● **Work to be completed**
Exact repetition is the task: copy every entry below.

● **Supplied material**
#####

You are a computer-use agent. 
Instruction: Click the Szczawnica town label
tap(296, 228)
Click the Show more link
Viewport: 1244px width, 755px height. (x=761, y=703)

#####

● **Result**
You are a computer-use agent. 
Instruction: Click the Szczawnica town label
tap(296, 228)
Click the Show more link
Viewport: 1244px width, 755px height. (x=761, y=703)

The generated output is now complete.